「正しいか否か」妥協せず貫く
JR東海名誉会長である葛西敬之さんの「私の履歴書」が日経新聞で始まりました(※タイトルはこのコラムの見出しから)
彼は当時の国鉄に入社してすぐ、「『ここは自分が一生過ごす場所ではない』との思い」を抱いたそうです。
どんな状態だったか--。彼はこう記します。
「借金漬けの状態になっても組織内の危機感は薄く、問題を先送りするだけの再建計画が繰り返し作られていく」「職場の規律は崩壊していた」「私は、悪慣行がはびこる現場の実態に直面する」--。

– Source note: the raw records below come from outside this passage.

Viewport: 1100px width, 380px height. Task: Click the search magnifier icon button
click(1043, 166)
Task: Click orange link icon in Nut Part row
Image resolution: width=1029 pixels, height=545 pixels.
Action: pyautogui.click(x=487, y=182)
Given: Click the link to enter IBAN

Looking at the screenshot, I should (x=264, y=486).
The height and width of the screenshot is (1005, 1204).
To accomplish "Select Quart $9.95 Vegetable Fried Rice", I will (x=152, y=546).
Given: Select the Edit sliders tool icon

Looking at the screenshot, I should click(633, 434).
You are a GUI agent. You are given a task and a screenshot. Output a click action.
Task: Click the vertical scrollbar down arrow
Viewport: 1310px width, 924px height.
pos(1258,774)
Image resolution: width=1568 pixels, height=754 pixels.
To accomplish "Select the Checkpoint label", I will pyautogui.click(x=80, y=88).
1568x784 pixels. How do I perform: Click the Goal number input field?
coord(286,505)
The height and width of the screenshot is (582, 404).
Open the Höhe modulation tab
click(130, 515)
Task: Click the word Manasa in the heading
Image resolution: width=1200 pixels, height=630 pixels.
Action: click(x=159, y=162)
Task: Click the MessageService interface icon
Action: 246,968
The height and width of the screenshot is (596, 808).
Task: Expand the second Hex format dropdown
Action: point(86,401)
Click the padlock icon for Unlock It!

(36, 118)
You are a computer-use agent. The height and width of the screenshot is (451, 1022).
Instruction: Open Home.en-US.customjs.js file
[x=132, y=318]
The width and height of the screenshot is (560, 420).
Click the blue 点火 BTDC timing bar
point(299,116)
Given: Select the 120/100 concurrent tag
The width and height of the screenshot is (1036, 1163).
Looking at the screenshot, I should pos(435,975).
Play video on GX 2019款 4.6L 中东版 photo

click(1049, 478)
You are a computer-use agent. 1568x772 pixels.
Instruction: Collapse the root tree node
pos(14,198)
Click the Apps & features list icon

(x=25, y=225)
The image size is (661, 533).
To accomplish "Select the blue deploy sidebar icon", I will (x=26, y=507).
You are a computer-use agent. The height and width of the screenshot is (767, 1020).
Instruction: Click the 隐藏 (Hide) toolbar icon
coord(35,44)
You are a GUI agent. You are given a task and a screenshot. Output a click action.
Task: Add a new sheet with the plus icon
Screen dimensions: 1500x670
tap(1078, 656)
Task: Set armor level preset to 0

しかし、彼はそうした中にあってなお、「『正しいか否か』だけを判断基準として妥協せず、筋を通すしかない」「労組となれ合う本社の方針に逆らうことで、いや応なしに自立したのだ」と語ります。
何が彼をしてそうさせたのでしょうか。
彼は「そのような厳しい状況のなかで、身を削るようにして鉄道の使命を果たそうとする現場管理者たちに出会った」と書き、「彼らを守り、国鉄を生き返らせるためにはどうすればいいのか」を考えたといいます。
TICAアジアもある意味、当時の国鉄と同じような状況にあるように思えてなりません。
もし、TICAアジアの中に、「身を削るようにしてTICAの使命を果たそうとするジャッジやメンバー」がいるなら、「TICAアジアを生き返らせるためにはどうすればいいのか」を一緒になって真剣に考えたいと思います。
国鉄の民営化がどれだけの困難と時間をかけて実現したかは、みなさんご存知の通りです。
TICAアジアの再生もまた、想像を超えた困難と時間がかかることを覚悟しなければならないのかもしれません。
※葛西敬之氏はJR東日本の松田昌士氏、JR西日本の井手正敬氏とともに、「国鉄改革3人組」と称され、国鉄の分割民営化に尽力した方です。